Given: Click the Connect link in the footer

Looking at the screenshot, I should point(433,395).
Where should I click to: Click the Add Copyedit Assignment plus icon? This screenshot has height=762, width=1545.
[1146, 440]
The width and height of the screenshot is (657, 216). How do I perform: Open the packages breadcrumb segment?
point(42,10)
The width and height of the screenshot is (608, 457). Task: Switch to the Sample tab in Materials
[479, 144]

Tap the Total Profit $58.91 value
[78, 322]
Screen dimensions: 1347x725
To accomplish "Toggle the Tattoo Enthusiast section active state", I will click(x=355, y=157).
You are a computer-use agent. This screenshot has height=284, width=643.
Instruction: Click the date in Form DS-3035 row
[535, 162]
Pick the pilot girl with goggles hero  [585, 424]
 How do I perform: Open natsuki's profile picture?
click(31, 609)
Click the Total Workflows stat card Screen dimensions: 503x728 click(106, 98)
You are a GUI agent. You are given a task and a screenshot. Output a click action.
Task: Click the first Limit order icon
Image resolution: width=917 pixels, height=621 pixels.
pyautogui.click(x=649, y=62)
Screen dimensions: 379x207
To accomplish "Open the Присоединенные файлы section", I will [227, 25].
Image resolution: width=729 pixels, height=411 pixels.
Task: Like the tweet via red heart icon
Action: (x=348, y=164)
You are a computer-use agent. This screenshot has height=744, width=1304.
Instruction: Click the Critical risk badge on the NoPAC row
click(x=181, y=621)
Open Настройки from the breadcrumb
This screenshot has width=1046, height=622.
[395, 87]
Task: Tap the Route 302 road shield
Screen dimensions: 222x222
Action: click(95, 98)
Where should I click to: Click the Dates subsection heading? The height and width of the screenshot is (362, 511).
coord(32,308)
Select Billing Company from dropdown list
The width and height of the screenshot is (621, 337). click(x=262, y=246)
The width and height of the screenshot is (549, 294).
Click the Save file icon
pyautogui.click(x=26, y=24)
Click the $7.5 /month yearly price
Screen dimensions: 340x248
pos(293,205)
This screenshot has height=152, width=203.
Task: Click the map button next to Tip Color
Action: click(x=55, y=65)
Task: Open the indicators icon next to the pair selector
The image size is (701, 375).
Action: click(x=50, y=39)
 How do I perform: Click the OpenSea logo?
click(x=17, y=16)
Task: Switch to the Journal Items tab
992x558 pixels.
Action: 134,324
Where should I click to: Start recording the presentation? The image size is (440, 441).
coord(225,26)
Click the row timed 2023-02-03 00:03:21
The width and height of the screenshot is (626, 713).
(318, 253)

> [What is needed]
Within the entries, find each line holding the string "agent". Reply with how many there are, as a number alone.

> [Response box]
3